The "theory, not a fact" line is just one of several used by intelligent design proponents in attempts to gin up the appearance of a scientific controversy, ACLU attorney Witold Walczak said.

"That is an old creationist ploy." In truth, he said, "there is simply no controversy in the scientific community." Just because evolution is "just a theory" doesn't make it scientifically suspect. Gravity, too, is a theory.

One of the star witnesses for the plaintiffs is expected to be Kenneth Miller, a biology professor from Brown University and a Roman Catholic, a religious affiliation which gives him "strong propaganda value" as a defender of evolution, according to one of his colleagues, because he shows it's possible to be both a Christian and a supporter of evolution.

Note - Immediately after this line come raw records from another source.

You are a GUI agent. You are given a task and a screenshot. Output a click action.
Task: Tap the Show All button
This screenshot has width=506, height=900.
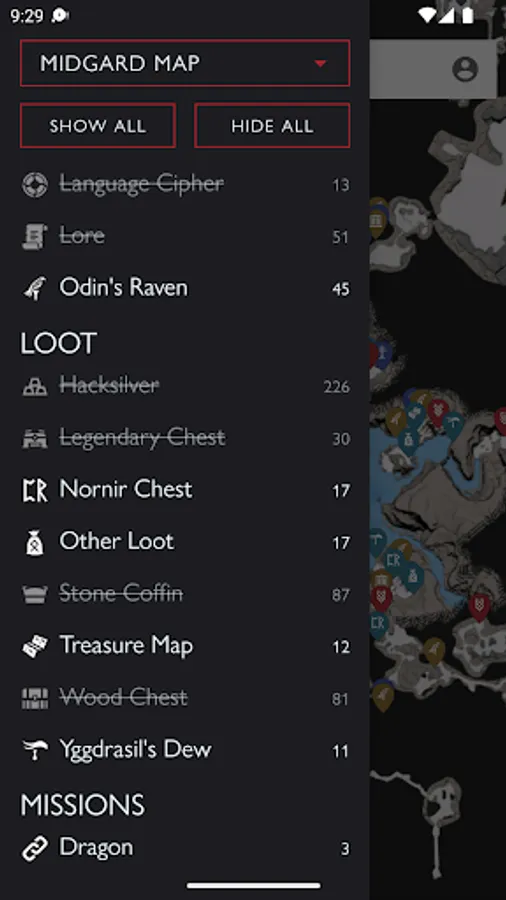point(98,126)
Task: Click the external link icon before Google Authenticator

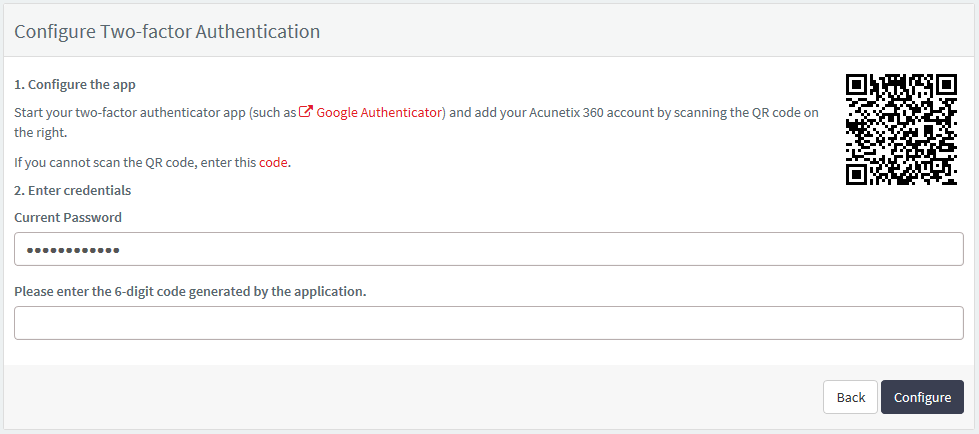Action: pos(306,112)
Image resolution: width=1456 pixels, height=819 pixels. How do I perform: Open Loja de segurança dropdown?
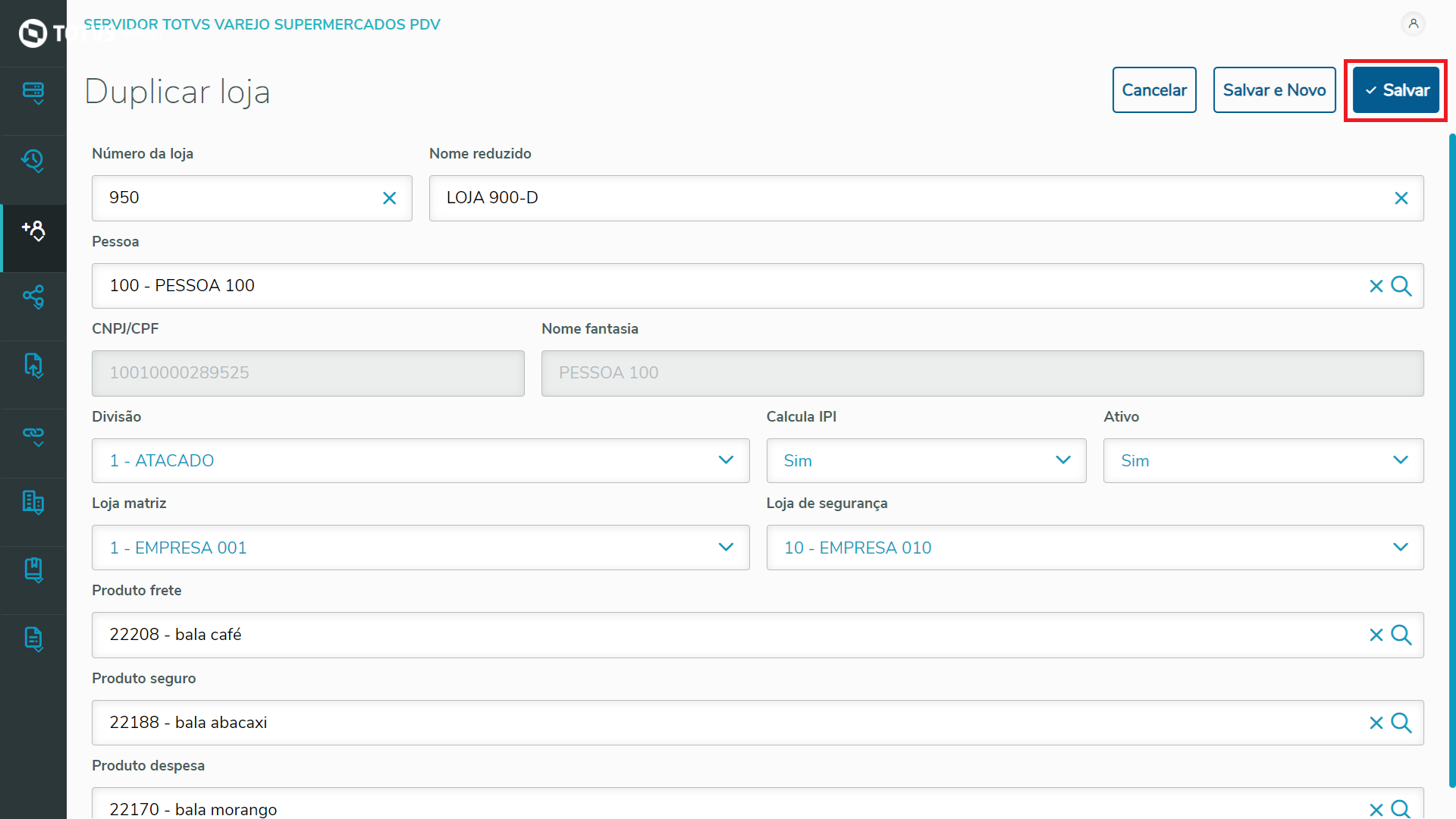1400,548
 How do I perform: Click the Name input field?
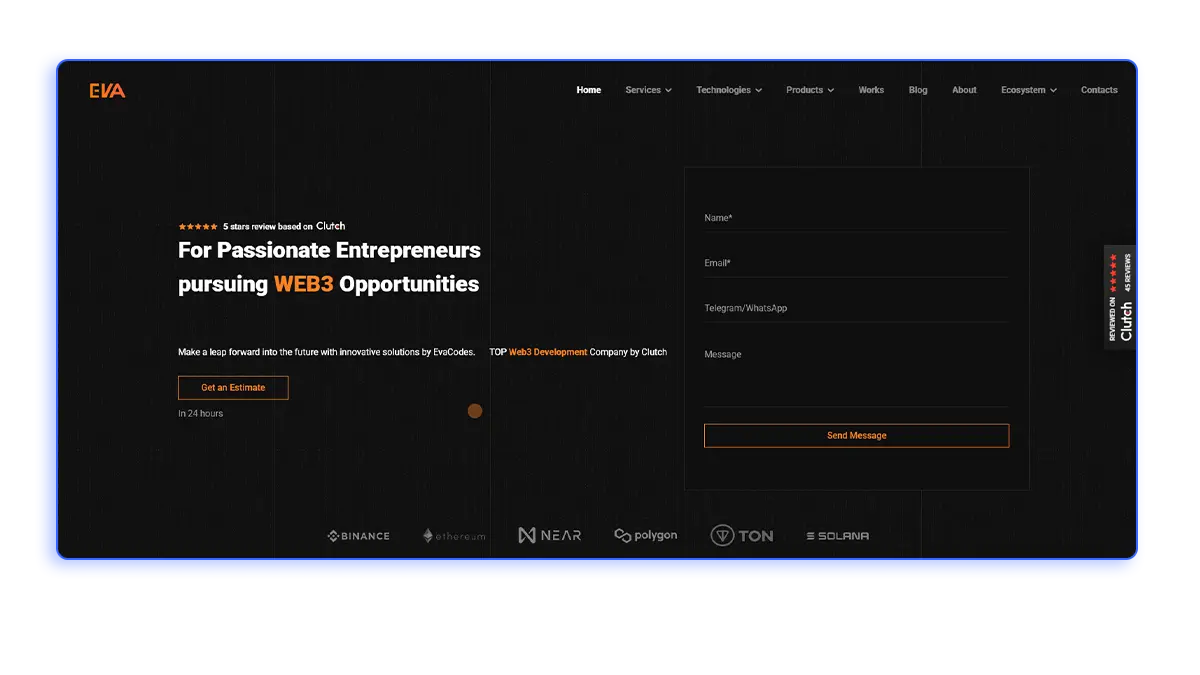(x=856, y=218)
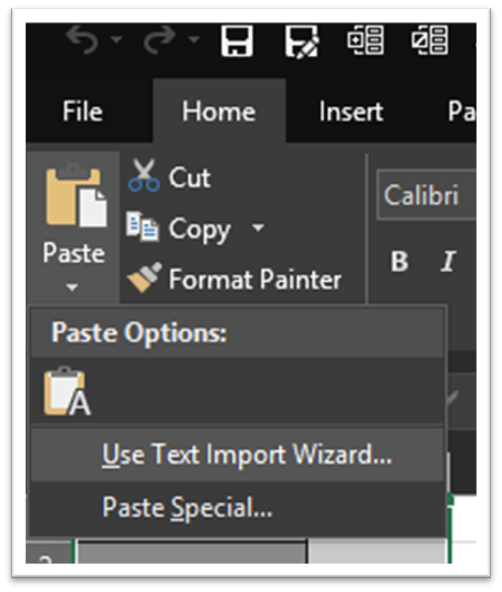Toggle Bold formatting
This screenshot has height=592, width=502.
point(399,261)
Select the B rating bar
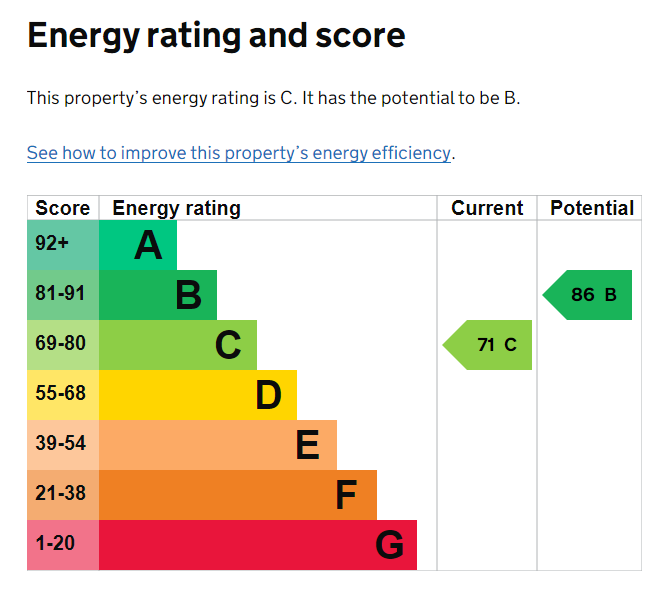This screenshot has width=661, height=589. pyautogui.click(x=158, y=295)
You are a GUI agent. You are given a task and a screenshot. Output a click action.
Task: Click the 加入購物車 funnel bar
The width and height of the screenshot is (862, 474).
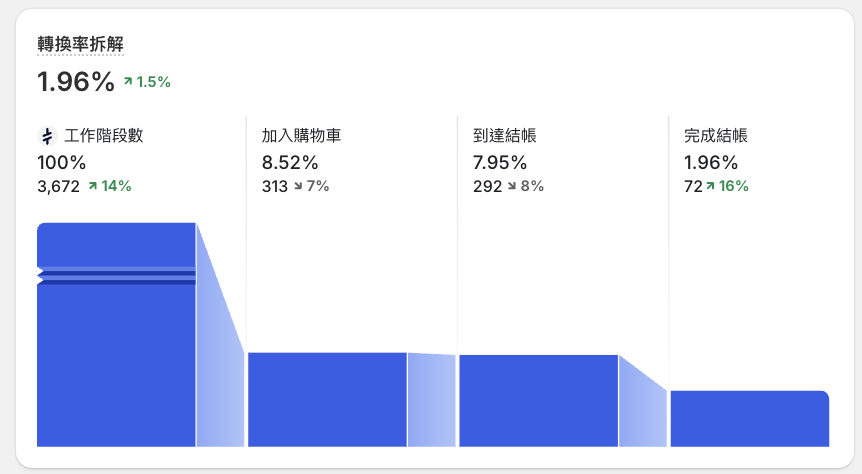(328, 400)
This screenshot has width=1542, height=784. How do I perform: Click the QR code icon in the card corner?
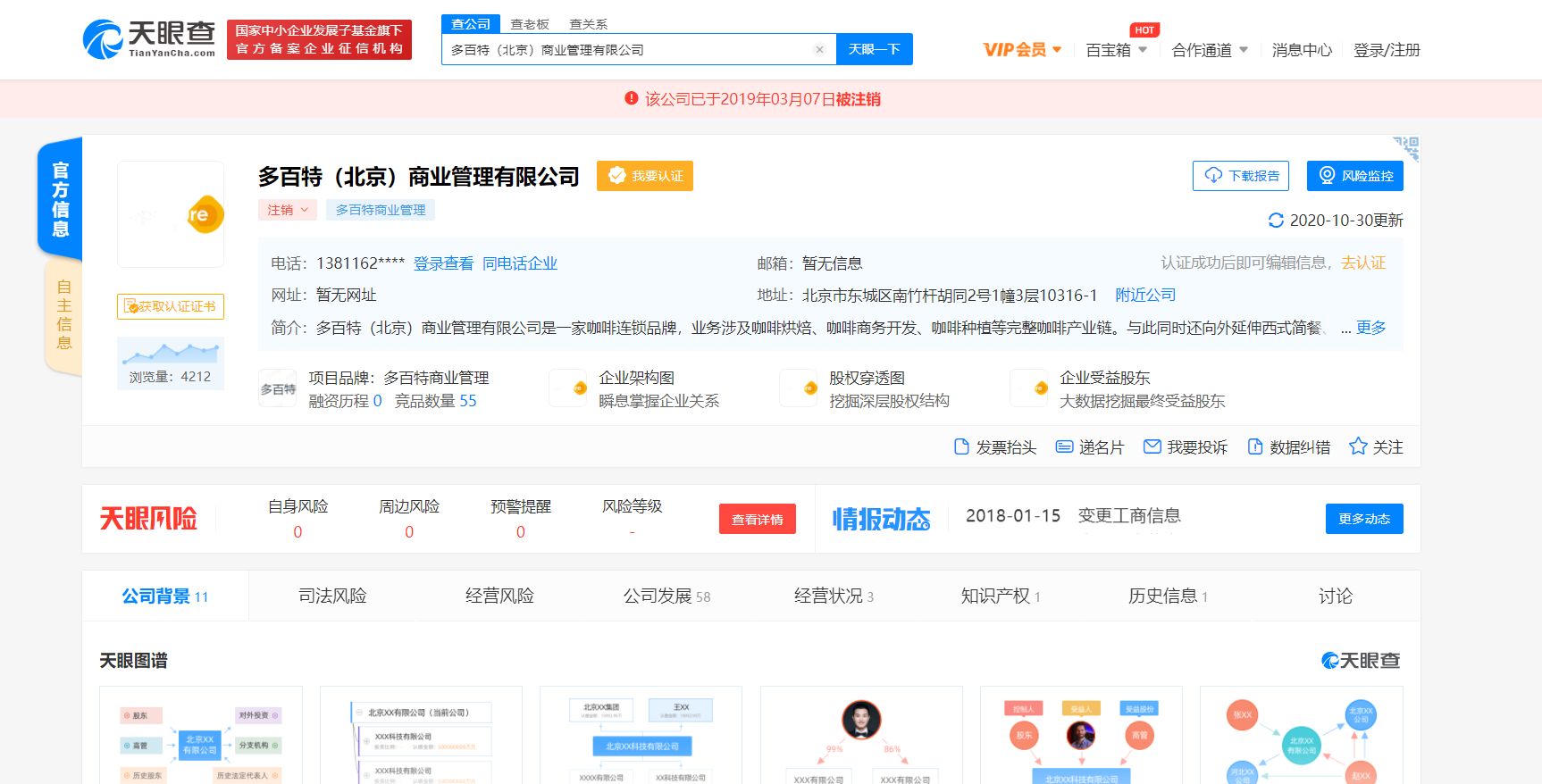pos(1406,148)
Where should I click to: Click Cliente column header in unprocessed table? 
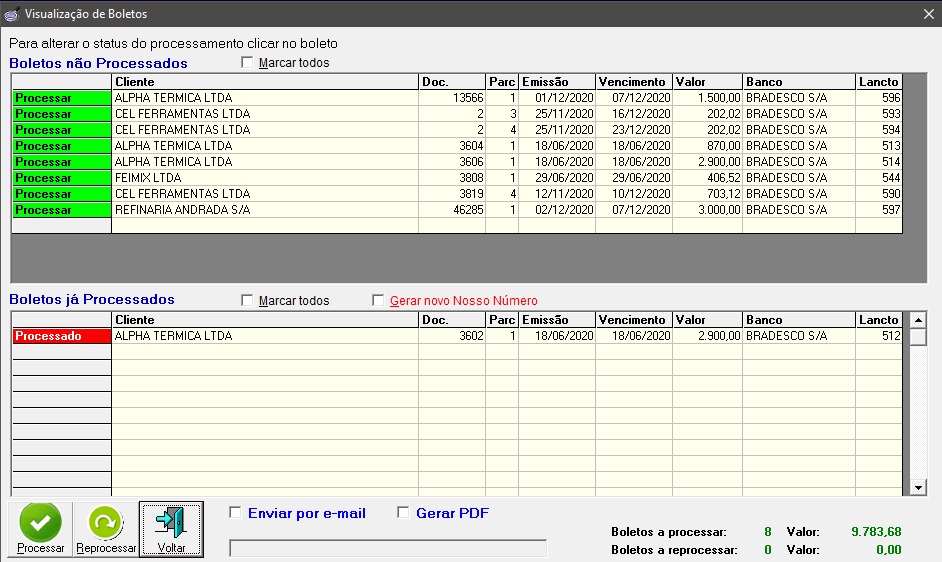click(x=264, y=82)
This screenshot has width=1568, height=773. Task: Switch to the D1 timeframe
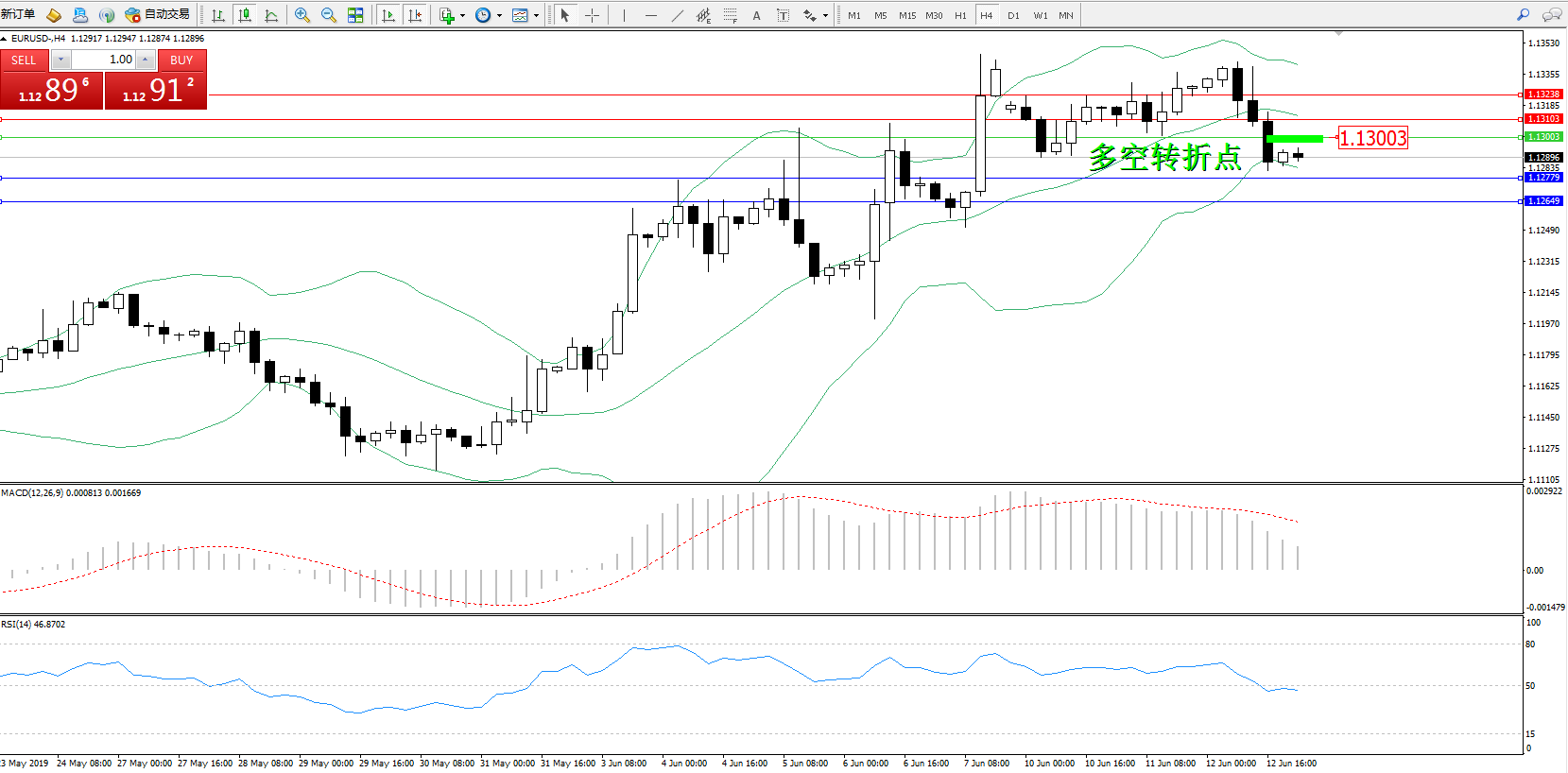[1013, 15]
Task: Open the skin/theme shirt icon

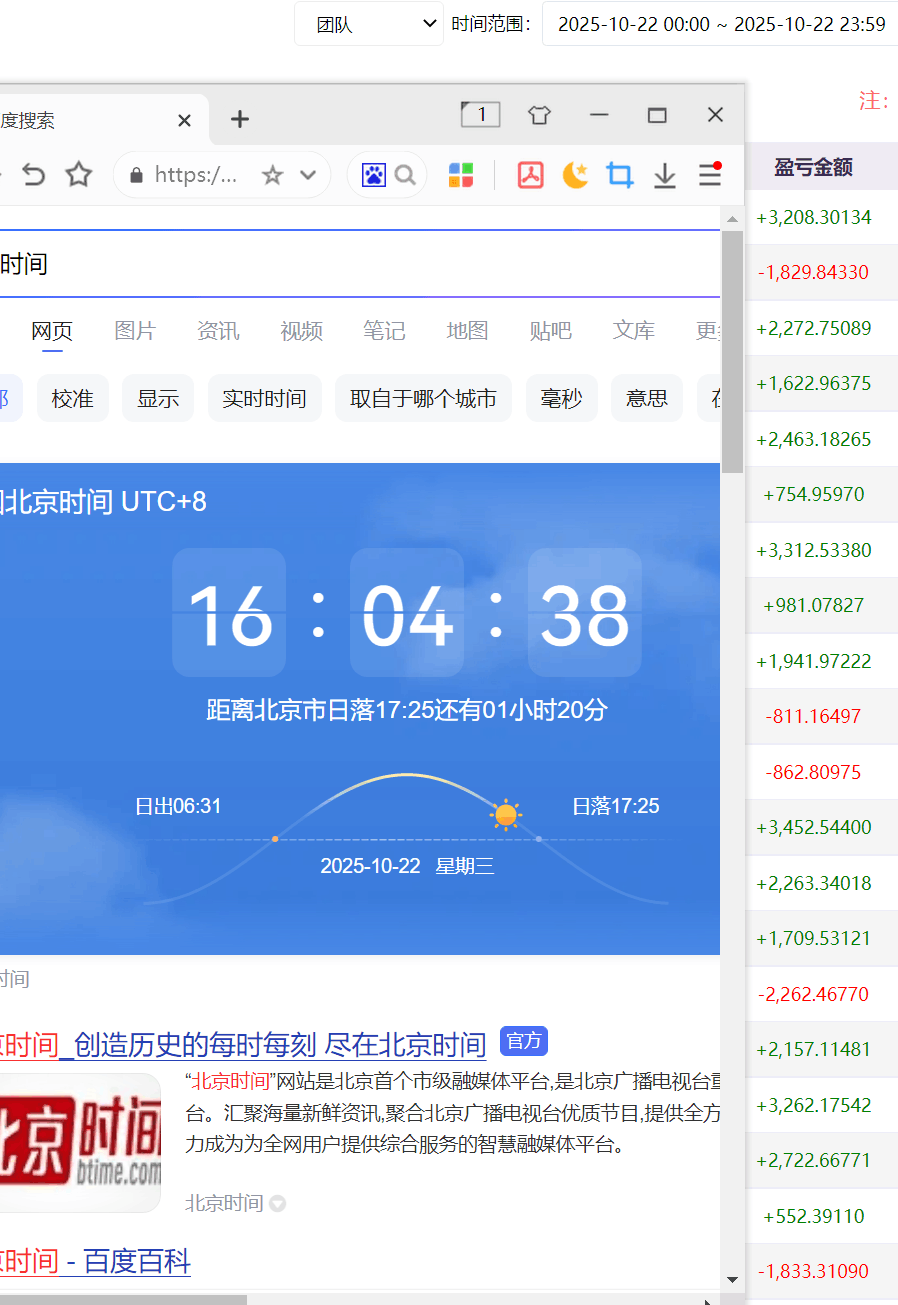Action: 540,115
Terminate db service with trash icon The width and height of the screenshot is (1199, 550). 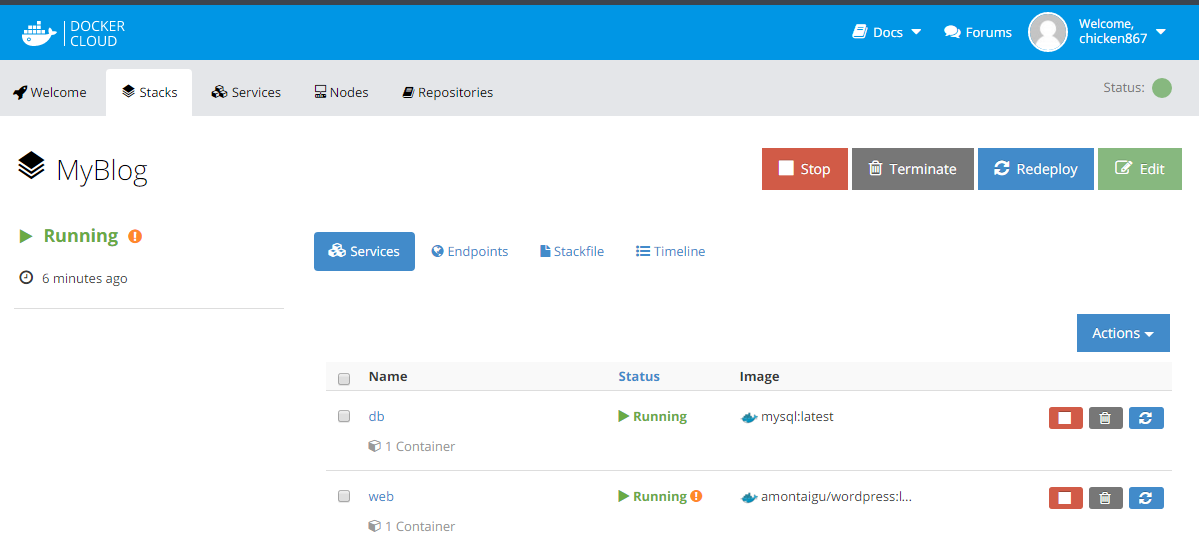1105,418
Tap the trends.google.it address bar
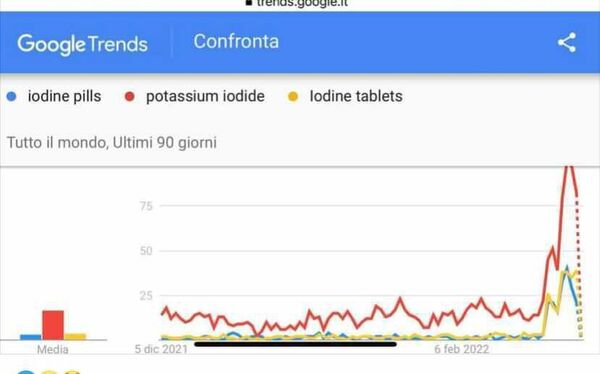This screenshot has width=600, height=374. click(297, 3)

Reporters for the York Dispatch and the York Daily Record who wrote about the school board meetings also might testify.

For the defendants, Michael Behe, a biochemist from Lehigh University, and Scott Minnich, a biologist from Idaho, will testify that intelligent design is legitimate science. They also will say that intelligent design concerns itself not with the identity of the intelligent designer, but only with evidence that points to the designer.

Attempts to connect intelligent design to its religious supporters is a smokescreen, meant to obscure real faults in evolutionary theory, said Thompson, the Thomas More center attorney.

The warring parties seem to agree on one thing, that the winner will set a huge legal precedent, although the likelihood of an appeal is high. And if Dover wins the case, "then you will see intelligent design popping up all over the country," Thompson said.